After an acute attack some patients remain at high risk for another attack for several weeks during the intercritical period. Such patients include those with kidney insufficiency or those with congestive heart failure who are on diuretics. Low doses of colchicine or NSAIDs may be used to during this period for prevention of another attack. They should be taken in low doses for 1 - 2 months after an attack, or for longer periods in patients who have experienced frequent attacks.

Antihyperuricemic medications reduce levels of uric acid in the body. The decision whether to use an antihyperuricemic medicine and at what point is not entirely clear. Some health care providers do not prescribe them if hyperuricemia is mild, or until a patient has had two gout attacks. Others prescribe them immediately after a single attack. Most of the time, antihyperuricemic therapy means taking a drug routinely throughout life, which many people find difficult.

Experts do not recommend treatment for hyperuricemia that causes no symptoms. Asymptomatic hyperuricemia often does not lead to gout or other health problems. In addition, the drugs used to treat it are expensive and carry certain risks. In unusual circumstances treatment may be justified, for example in patients with very high uric acid levels that threaten the kidney or those with a personal or strong family history of gout, kidney stones, or kidney damage.

Before treatment, some experts recommend a 24-hour urine collection sample in patients with frequent gout attacks to determine whether they are over-producers or under-excreters of uric acid. Also, before starting one of these drugs, any previous acute attack should be completely controlled and the joints should not be inflamed. Some health care providers prefer to wait about a month after an attack.

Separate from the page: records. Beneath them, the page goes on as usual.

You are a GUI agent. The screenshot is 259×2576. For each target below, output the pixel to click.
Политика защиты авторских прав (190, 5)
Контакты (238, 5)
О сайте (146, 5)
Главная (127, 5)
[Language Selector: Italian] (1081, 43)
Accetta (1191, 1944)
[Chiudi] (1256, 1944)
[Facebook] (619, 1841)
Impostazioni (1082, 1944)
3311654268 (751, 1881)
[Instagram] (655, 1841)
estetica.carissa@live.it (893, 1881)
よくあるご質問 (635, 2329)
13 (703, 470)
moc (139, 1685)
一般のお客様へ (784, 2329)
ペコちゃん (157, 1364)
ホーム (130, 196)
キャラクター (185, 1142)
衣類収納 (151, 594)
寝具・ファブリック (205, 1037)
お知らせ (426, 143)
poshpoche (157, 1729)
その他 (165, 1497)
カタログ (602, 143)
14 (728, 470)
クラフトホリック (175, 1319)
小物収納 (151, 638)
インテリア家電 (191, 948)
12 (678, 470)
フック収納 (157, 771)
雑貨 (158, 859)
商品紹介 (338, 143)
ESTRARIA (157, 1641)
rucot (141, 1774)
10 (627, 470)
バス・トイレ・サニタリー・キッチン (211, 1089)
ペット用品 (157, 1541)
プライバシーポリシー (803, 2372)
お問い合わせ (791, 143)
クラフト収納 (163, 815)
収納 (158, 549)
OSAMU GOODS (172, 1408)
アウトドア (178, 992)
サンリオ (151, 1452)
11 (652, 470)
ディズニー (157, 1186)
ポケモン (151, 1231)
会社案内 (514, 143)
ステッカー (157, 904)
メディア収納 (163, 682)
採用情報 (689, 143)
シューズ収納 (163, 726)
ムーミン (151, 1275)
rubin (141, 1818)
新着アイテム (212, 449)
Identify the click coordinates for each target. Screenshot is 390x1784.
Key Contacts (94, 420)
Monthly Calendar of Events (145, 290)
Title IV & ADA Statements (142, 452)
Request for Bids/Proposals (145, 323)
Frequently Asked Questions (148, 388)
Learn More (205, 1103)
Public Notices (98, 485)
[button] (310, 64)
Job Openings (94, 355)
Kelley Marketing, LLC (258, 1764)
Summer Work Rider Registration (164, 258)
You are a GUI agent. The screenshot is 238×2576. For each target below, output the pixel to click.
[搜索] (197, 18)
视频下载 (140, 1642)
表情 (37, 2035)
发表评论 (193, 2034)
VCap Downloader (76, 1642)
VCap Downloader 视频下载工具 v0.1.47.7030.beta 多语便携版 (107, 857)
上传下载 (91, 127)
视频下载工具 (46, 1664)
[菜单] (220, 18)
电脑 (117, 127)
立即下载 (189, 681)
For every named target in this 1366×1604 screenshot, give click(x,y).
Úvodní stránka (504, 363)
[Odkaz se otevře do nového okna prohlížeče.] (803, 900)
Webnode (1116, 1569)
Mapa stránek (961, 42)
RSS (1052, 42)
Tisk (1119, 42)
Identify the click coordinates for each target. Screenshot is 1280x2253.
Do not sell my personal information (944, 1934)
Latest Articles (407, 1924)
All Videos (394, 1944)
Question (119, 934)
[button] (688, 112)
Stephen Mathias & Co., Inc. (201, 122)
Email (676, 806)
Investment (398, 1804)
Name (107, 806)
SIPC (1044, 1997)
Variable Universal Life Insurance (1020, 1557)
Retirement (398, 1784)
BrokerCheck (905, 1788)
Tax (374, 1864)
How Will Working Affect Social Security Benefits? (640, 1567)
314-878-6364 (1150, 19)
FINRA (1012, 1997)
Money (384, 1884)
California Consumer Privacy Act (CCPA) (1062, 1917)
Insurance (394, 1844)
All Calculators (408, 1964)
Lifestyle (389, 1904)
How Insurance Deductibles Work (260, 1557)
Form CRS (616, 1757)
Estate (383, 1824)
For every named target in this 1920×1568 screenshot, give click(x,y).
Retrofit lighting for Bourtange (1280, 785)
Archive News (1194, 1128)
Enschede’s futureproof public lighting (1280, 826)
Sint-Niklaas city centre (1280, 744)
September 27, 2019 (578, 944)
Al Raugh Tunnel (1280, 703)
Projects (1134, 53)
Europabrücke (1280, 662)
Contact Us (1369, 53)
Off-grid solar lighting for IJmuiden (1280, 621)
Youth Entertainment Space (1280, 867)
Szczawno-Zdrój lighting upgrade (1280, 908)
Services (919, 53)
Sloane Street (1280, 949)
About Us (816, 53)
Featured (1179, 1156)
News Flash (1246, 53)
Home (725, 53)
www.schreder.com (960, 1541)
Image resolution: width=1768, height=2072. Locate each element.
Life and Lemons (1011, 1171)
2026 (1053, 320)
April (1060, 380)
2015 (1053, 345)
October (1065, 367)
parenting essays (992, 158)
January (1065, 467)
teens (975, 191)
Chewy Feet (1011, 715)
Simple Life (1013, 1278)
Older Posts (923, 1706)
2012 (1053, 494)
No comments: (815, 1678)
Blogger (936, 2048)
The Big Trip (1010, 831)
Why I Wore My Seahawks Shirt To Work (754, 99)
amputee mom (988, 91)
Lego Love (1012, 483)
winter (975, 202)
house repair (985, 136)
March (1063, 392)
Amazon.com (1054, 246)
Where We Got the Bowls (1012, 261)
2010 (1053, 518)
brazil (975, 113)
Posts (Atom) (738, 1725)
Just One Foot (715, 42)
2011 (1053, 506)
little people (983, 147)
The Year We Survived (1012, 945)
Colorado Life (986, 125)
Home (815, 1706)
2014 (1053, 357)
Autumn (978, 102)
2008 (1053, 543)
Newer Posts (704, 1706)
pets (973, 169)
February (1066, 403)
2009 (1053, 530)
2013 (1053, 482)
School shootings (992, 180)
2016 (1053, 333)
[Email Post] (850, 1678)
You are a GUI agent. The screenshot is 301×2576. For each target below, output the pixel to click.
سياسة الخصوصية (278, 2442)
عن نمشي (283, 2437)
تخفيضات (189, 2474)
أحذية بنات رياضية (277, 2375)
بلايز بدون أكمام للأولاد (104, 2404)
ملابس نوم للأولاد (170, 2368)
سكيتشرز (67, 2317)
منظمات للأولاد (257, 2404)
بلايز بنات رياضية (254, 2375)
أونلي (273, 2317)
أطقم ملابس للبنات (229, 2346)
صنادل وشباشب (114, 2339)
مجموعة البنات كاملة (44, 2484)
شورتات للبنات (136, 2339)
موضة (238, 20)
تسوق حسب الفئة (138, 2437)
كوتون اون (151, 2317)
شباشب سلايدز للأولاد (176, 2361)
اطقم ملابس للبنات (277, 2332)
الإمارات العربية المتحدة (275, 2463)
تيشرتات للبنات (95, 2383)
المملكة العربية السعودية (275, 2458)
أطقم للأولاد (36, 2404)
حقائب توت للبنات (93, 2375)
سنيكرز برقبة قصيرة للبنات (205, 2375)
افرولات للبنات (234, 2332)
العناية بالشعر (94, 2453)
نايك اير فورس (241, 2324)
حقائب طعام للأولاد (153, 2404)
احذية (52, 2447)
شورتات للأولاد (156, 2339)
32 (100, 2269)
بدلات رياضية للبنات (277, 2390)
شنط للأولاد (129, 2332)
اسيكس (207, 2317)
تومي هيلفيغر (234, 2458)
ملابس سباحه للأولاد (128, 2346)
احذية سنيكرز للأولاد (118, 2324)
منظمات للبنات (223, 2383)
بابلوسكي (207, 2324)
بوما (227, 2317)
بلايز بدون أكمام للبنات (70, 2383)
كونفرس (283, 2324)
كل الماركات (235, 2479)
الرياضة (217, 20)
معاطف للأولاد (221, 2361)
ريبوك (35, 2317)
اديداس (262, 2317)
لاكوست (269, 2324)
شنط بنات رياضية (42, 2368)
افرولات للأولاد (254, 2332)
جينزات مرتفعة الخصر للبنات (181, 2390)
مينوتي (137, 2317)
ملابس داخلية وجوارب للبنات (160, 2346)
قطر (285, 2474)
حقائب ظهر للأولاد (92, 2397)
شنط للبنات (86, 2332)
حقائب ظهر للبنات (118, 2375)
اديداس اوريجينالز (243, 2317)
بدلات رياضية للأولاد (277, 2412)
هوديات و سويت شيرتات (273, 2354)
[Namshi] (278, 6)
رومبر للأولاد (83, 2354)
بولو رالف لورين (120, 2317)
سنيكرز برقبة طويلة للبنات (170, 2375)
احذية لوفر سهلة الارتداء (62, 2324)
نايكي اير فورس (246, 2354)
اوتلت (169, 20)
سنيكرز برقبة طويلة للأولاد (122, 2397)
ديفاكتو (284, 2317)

Low doses of NSAIDs or colchicine are used during several months after introducing anti-hyperuricemic therapies to prevent gout attacks. It should be noted that NSAIDs, particularly aspirin and similar drugs, reduce the effectiveness of uricosurics. These are drugs given to under-excreters of uric acid (see below). Patients taking uricosurics should avoid NSAIDs, if possible.

Long-term treatment of hyperuricemia may be recommended for people who have:

A risk for tophaceous gout
Had more than two or three acute attacks of gout in the past
Unusually severe attacks, or attacks that affect more than one joint
Joint damage from gout, as shown on x-rays
Hyperuricemia caused by an identifiable inborn metabolic deficiency

Uricosurics. These drugs prevent the kidney from reabsorbing uric acid, and therefore increase the amount excreted in the urine. They are appropriate when gout is caused by under-excretion of uric acid, which occurs in about 80% of gout cases. They are not used for patients with reduced kidney function or those with tophaceous gout. Uricosurics are usually the choice for preventing gout in the following patients:

Those under 60 years of age
Those with normal diets
Those who have normal kidney function
Those who have no risk of kidney stones

Uricosuric drug candidates should produce no more than 700 - 800 mg of uric acid in the urine over a 24-hour period.

Probenecid (Benemid, Probalan) and sulfinpyrazone (Anturane) are the standard uricosurics. A more potent uricosuric, benzbromarone, may work for people with severe tophaceous gout and kidney impairment when other drugs do not. In some studies, benzbromarone was equal to or even more effective than allopurinol, another type of antihyperuricemic drug. Because benzbromarone can cause liver failure in some patients, it is available in the U.S. only with special authorization. A uricosuric combined with allopurinol may be beneficial in some cases.

Probenecid is taken two to three times a day, and sulfinpyrazone begins at twice a day and increases to three or four times daily. The initial doses should be low and gradually increased. Probenecid combined with colchicine is more effective than probenecid alone, but everyone responds differently, so the dose should be carefully individualized.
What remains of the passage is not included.